__Extrait choisi__.
Conclusion
À la veille de la seconde guerre mondiale, la
séparation de l'artisanat et de l'industrie est loin d'être
achevée. La seule création de ces établissements publics
représentant officiellement l'artisanat que sont les Chambres de
métiers n'a pas été des plus facile. Les industriels des
Chambres de commerce ont, tant qu'ils ont pu, essayé d'empêcher la
création des Chambres de métiers. Ils ont échoué,
et les Chambres de commerce ont perdu nombre de ressortissants, et l'ensemble
du patronat s'est vu imposer la création d'une taxe d'apprentissage.
Cet échec des industriels à conserver
l'unité du patronat n'est que relatif: la reconnaissance
institutionnelle de l'artisanat n'est qu'incomplète. La création
des Chambres de métiers est un acte presque unique, qui tranche avec
l'ambiance générale qui est à l'uniformisation de la
réglementation du monde du travail au profit de la seule grande
entreprise. Les réglementations poussent l'artisanat du
côté d'un patronat uniforme, au moment même où il
cherche à conquérir son autonomie. Il ne s'agit pas seulement
pour les artisans de se désolidariser des industriels, il s'agit aussi
pour eux d'acquérir une identité propre qui prenne en compte leur
double appartenance au monde des patrons et à celui des ouvriers. La
proximité avec l'idéologie de ce dernier n'est pas
revendiquée, par contre la proximité sociale l'est. Les artisans
cherchent à bénéficier des mesures sociales qui
améliorent les conditions de vie des salariés. Leur position de
patron se révèle être pour eux de plus en plus un
handicap.
Cette position limite dans le champ social est sans doute ce
qui constitue l'unité de l'artisanat. C'est en tout cas bien ce qui fait
l'unité de l'artisanat défini par les Chambres de métiers
comme la petite entreprise. Est-ce suffisant pour considérer l'artisanat
comme un groupe social homogène? L'unité de l'artisanat
revendiquée par tous ses représentants n'est certes pas celle des
ressortissants de la Chambre des métiers du Rhône Une
différence de comportement évidente sépare la masse des
artisans qui prennent cette identité comme une nouvelle étiquette
administrative, et le petit nombre des membres actifs des syndicats ou de la
Chambre des métiers du Rhône qui considèrent
l'identité artisanale comme une évidence économique,
sociale et culturelle.

__Objectif énoncé A__.
Répondez brièvement à ces questions sur l'extrait :
(i) Qui a tenté d'empêcher la création des Chambres de métiers ?
(ii) Quelle taxe l'ensemble du patronat s'est-il vu imposer ?
(iii) Comment les Chambres de métiers définissent-elles l'artisanat ?
L'extrait ci-dessus et les entrées qui suivent constituent deux ensembles distincts.

__Données de travail__.
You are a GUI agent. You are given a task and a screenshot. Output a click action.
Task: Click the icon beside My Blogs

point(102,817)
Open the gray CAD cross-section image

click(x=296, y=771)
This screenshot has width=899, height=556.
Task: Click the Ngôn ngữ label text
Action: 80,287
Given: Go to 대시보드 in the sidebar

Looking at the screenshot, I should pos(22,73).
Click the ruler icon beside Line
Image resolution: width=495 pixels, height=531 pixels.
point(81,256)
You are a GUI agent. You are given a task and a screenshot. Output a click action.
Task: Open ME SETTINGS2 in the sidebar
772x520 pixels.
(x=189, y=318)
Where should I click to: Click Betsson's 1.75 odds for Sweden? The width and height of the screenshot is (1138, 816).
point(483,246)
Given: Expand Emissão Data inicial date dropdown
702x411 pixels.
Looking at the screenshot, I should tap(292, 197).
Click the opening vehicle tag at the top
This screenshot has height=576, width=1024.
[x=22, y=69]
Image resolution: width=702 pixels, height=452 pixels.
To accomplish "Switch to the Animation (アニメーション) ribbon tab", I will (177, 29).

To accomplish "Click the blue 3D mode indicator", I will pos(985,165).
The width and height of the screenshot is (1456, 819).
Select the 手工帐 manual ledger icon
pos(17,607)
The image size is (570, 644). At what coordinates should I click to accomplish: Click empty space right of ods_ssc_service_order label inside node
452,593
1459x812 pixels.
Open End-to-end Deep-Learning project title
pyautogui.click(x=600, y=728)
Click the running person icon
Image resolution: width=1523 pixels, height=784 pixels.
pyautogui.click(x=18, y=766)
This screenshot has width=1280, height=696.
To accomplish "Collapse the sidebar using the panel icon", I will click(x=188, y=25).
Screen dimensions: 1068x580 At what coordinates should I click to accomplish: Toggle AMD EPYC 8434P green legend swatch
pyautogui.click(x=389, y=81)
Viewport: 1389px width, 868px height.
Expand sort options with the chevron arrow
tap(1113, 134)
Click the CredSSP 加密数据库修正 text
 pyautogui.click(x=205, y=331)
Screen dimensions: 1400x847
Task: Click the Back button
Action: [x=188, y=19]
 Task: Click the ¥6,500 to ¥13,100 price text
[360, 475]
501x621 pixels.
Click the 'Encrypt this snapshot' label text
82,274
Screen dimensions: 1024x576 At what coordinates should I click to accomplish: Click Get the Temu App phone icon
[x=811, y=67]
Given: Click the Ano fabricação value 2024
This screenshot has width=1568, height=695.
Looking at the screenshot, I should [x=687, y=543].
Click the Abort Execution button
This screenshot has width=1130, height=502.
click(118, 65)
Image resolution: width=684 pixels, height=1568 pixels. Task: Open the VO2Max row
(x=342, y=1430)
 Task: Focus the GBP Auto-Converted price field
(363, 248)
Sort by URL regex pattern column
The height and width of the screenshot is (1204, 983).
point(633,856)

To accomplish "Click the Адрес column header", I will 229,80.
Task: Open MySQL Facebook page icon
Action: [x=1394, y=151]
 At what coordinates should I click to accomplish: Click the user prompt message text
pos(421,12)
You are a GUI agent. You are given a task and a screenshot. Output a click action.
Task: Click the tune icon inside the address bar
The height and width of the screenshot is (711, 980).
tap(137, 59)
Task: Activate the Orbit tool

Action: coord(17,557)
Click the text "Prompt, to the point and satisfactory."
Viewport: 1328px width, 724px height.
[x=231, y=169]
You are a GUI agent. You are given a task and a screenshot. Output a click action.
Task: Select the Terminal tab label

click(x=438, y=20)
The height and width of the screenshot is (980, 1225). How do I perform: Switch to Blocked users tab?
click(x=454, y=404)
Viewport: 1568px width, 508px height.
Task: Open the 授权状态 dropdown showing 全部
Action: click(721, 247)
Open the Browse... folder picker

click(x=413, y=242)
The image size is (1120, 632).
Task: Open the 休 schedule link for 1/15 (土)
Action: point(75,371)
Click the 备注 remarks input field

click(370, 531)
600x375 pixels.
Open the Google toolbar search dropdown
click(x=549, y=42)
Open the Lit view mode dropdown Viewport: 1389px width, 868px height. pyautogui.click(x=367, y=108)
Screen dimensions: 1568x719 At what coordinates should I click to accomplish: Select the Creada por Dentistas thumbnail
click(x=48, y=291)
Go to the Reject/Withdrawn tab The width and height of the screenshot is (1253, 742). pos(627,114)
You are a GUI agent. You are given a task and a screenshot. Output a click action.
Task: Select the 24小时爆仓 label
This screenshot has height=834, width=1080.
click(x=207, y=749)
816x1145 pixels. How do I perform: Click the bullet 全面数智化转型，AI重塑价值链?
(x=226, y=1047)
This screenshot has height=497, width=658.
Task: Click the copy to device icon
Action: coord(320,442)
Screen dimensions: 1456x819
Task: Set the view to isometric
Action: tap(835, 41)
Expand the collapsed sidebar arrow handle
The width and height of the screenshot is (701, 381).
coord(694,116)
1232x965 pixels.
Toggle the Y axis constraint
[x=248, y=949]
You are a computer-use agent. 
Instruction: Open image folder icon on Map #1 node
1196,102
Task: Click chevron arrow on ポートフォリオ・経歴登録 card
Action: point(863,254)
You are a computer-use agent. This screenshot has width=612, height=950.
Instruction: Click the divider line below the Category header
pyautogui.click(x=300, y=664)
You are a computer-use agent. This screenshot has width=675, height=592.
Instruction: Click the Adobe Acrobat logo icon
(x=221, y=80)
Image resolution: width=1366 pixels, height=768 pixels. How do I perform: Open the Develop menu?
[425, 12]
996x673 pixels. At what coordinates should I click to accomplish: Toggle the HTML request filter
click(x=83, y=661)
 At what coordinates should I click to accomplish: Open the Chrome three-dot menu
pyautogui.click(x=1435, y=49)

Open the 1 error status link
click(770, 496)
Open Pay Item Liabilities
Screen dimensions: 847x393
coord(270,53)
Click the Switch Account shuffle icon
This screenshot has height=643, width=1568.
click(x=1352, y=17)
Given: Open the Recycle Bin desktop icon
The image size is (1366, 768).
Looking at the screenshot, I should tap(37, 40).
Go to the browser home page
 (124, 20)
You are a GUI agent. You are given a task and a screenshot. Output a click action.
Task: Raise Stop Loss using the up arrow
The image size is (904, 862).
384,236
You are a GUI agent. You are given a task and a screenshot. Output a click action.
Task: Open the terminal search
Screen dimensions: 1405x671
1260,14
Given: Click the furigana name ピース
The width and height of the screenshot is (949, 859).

__Objectif énoncé B__. Mettez sous forme de liste JSON de chaînes les lignes des entrées comprises entre celle qui contient « The height and width of the screenshot is (980, 1225). » et celle qui contient « click(x=207, y=749) », bornes incluses. Chaque ligne doit former une chaîne, et les lignes vides sont à omettre.

__Solution proposée A__.
(i) Les industriels des Chambres de commerce.
(ii) Une taxe d'apprentissage.
(iii) Comme la petite entreprise.

__Solution proposée B__.
[
  "The height and width of the screenshot is (980, 1225). How do I perform: Switch to Blocked users tab?",
  "click(x=454, y=404)",
  "Viewport: 1568px width, 508px height.",
  "Task: Open the 授权状态 dropdown showing 全部",
  "Action: click(721, 247)",
  "Open the Browse... folder picker",
  "click(x=413, y=242)",
  "The image size is (1120, 632).",
  "Task: Open the 休 schedule link for 1/15 (土)",
  "Action: point(75,371)",
  "Click the 备注 remarks input field",
  "click(370, 531)",
  "600x375 pixels.",
  "Open the Google toolbar search dropdown",
  "click(x=549, y=42)",
  "Open the Lit view mode dropdown Viewport: 1389px width, 868px height. pyautogui.click(x=367, y=108)",
  "Screen dimensions: 1568x719 At what coordinates should I click to accomplish: Select the Creada por Dentistas thumbnail",
  "click(x=48, y=291)",
  "Go to the Reject/Withdrawn tab The width and height of the screenshot is (1253, 742). pos(627,114)",
  "You are a GUI agent. You are given a task and a screenshot. Output a click action.",
  "Task: Select the 24小时爆仓 label",
  "This screenshot has height=834, width=1080.",
  "click(x=207, y=749)"
]